Мачука послушно убрал правую ногу с ящика, украшенного золочеными гвоздиками и зеркальцами, и поставил на ее место другую. Чистильщик, подсунув под верхний край ботинка специальную пластинку, чтобы не запачкать носки, старательно продолжал свое дело. Он был очень худ, смугл, как цыган, возрастом — за пятьдесят; руки все в татуировках, из нагрудного кармана высовывалась пачка лотерейных билетов. Каждый день он чистил ботинки президенту банка «Картухано» (шестьдесят дуро за сеанс), пока тот созерцал жизнь из-за своего столика на углу «Ла Каштаны».
— Ну и жара, — заметил чистильщик.
Тыльной стороной руки, черной от гуталина, он стер капли пота, стекавшие по его носу. Пенчо Гавира закурил сигарету и предложил одну чистильщику; тот, не переставая полировать щеткой ботинки Мачуки, сунул подарок за ухо. На столике перед старым банкиром стояла чашка кофе, рядом лежал номер «АБЦ», а сам он с удовлетворенным видом наблюдал за работой чистильщика. Когда тот закончил, Мачука протянул ему тысячную банкноту. Чистильщик растерянно почесал в затылке:
— Я не дам вам сдачи, кабальеро. Мелочи нет.
Президент «Картухано» усмехнулся своей обычной усмешкой и закинул одну длинную ногу на другую:
— Ну, тогда завтра возьмешь и за сегодня, Рафита. Когда будет сдача.

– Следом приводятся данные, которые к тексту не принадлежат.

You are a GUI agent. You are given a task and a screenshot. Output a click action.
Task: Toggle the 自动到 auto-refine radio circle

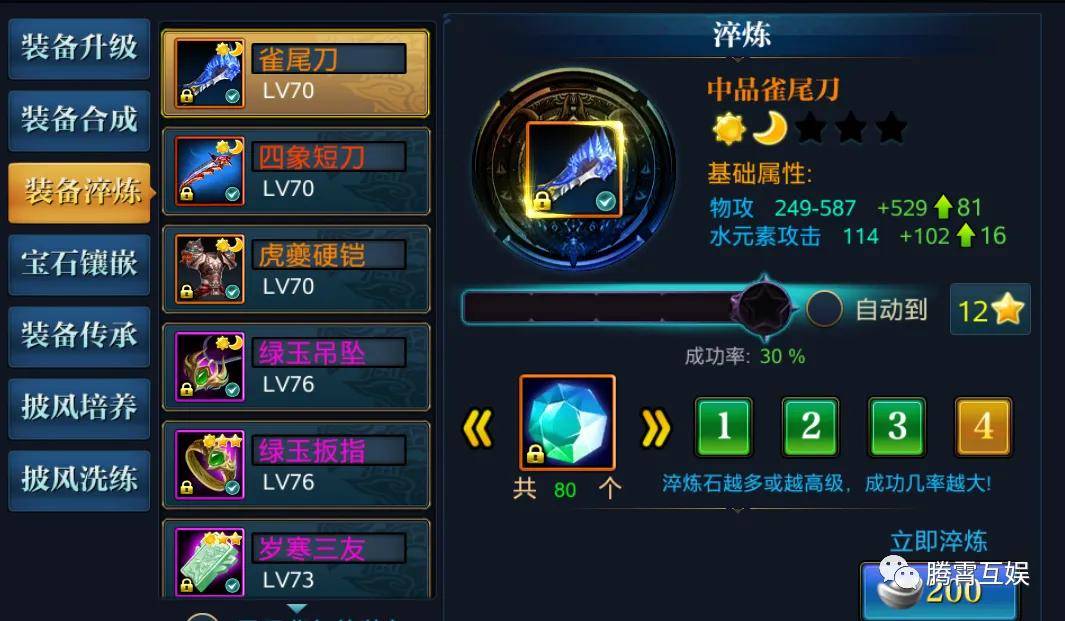click(x=824, y=309)
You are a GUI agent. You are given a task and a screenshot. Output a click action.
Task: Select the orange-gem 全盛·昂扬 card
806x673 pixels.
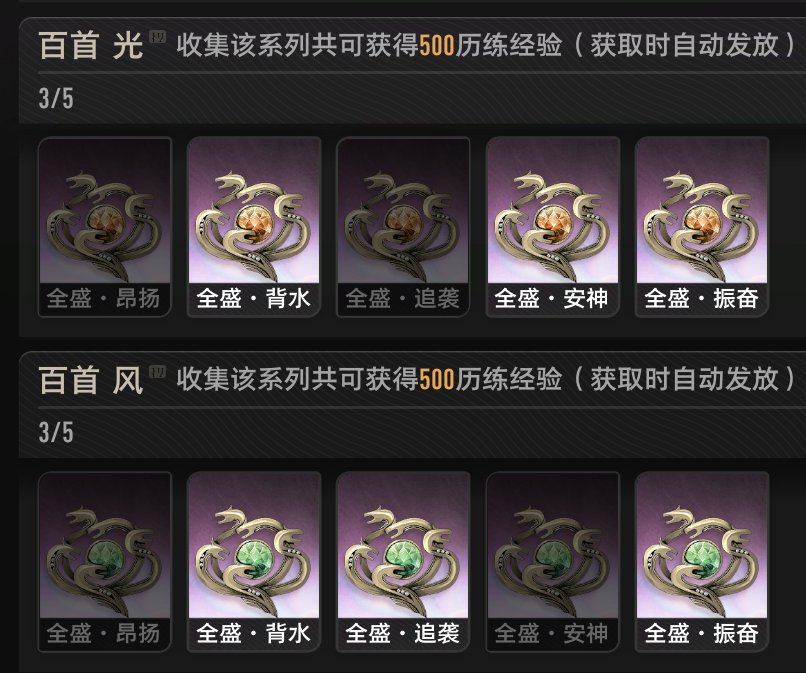point(105,227)
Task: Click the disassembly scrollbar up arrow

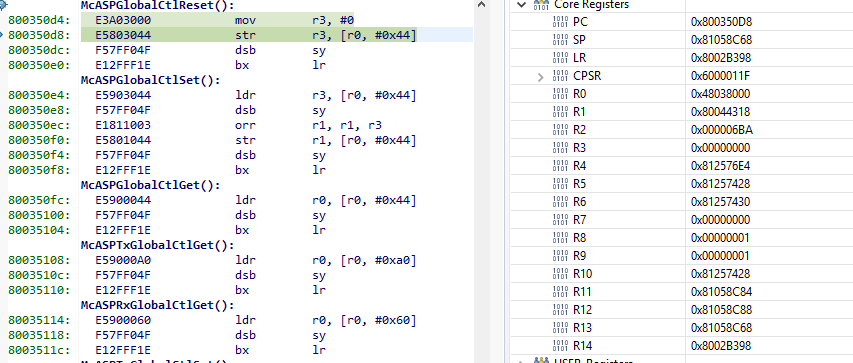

Чистильщик вернул ему банкноту, попрощался жестом, похожим на тот, каким отдают честь военные, и, подхватив под мышку свой ящик и низенькую скамеечку, удалился в направлении площади Дуке-де-ла-Виктория. Пенчо Гавира видел, как он прошел совсем рядом с Перехилем, ожидавшим на почтительном расстоянии, у витрины обувного магазина, в нескольких шагах от темно-синего «мерседеса», припарковавного у тротуара. За соседним столиком Кановас, секретарь Мачуки, как всегда молчаливый и аккуратный, просматривал бумаги, ожидая распоряжений хозяина.
— Как там дела с церковью, Пенчо?
С виду это был самый обычный вопрос — таким тоном спрашивают о погоде или о здоровье кого-либо из родни. В руках у старика Мачуки была газета, которую он листал без особого интереса, пока не дошел до страницы с некрологами. Их он начал читать очень внимательно. Гавира, откинувшись на спинку стула, смотрел на пятна солнечного света, подползавшие к его ногам со стороны улицы Сьерпес.
— Мы сейчас этим занимаемся, — ответил он.
Мачука, не отрываясь от газеты, прищурил глаза. Для него, в его возрасте, служило своеобразным утешением узнавать, что вот еще кто-то из знакомых ему людей опередил его.
— Члены совета теряют терпение, — заметил он, продолжая читать. — Точнее, одни теряют терпение, а другие надеются, что ты разобьешь себе голову. — Он перевернул страницу, с полуулыбкой скользнув глазами по длинному списку детей, внуков и прочих родственников, молящихся за упокой души сиятельного сеньора дона Луиса Хоркеры де ла Синтача, выдающегося сына Севильи, командора ордена Маньяры дворецкого Королевского братства Вечного милосердия, усопшего со всеми христианскими церемониями. Мачуке, как и всей Севилье, было известно, что сиятельный покойник был отъявленным сукиным сыном, разбогатевшим в первые послевоенные годы на контрабанде пенициллина. — До обсуждения твоего проекта остается всего несколько дней.